Compliance

POA Defender is a tool that helps Amazon sellers comply with Amazon’s own reinstatement process. A Plan of Action is the document Amazon itself requests from suspended sellers — generating one is an explicitly sanctioned activity.

POA Defender does not assist with review manipulation, feedback abuse, account hijacking, or any other activity that violates Amazon’s policies. The tool is designed specifically to help sellers address genuine policy violations through Amazon’s official appeal channel.

POA Defender is an independent software service. We are not affiliated with, endorsed by, or in any way connected to Amazon.com, Inc. Amazon, Seller Central, Seller Performance, and related marks are trademarks of Amazon.com, Inc.

We do not have access to Amazon’s internal systems, your Seller Central account, or any Amazon data. All content used by POA Defender is provided directly by you.

We identify a lawful basis for every processing activity. Account and service data is processed under contract performance. Fraud prevention and security processing is under legitimate interests. Financial records are retained under legal obligation.

Data subject rights — access, rectification, erasure, portability, objection — are supported. Requests are processed within 30 days. Contact privacy@poadefender.com.

We do not sell personal information. California residents have the right to know what personal information we collect, the right to delete it, and the right to opt out of sale (which we do not engage in). Contact us to exercise these rights.

We collect only the data necessary to provide the Service: account credentials, payment references, and the content you submit for POA generation. We do not collect browser fingerprints, device identifiers, location data, or advertising identifiers.

POA Defender does not use your suspension notices, seller context, or generated Plans of Action to train or fine-tune any AI model. Your content is used only to generate your specific POA.

Amazon’s seller policies evolve. Every POA generated by the Service is stamped with the month and year of generation. The application monitors for policy updates and displays a staleness warning when a POA is more than two months old, prompting you to review before submitting.

All payments are processed by Paystack, which is certified as a PCI DSS Level 1 service provider — the highest level of payment security certification.

POA Defender never transmits, processes, or stores payment card numbers, CVV codes, or bank account details. These are entered directly into Paystack’s secure checkout and never touch our servers.
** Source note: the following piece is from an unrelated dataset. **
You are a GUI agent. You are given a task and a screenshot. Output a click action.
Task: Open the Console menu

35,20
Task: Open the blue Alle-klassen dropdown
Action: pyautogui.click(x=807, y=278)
We store only a Paystack customer code and payment reference — anonymised identifiers that allow us to manage your subscription without holding sensitive financial data.

All incoming payment webhooks from Paystack are verified using HMAC-SHA512 signature validation before any action is taken. Webhook payloads with invalid or missing signatures are rejected. Timing-safe comparison is used to prevent timing attacks on signature verification.

User authentication is managed by Supabase Auth, which implements industry-standard secure session management including HTTP-only cookies, token rotation, and PKCE for OAuth flows.

Row-level security (RLS) policies are enforced at the database level for all tables. Users can only read and write their own data. The service role key (which bypasses RLS) is used only in server-side API routes — it is never exposed to the browser or embedded in client-side code.

All data is transmitted over HTTPS/TLS. Data at rest is encrypted by Supabase’s managed encryption on AWS infrastructure. All connections to Anthropic, Paystack, and Supabase are made over HTTPS.

POA generation is subject to a daily limit of 50 POAs per account per 24-hour period, enforced by an atomic database-level counter. Credit operations (decrement before generation, refund on failure) are performed atomically to prevent race conditions. Payment processing uses conditional database updates to prevent double-processing.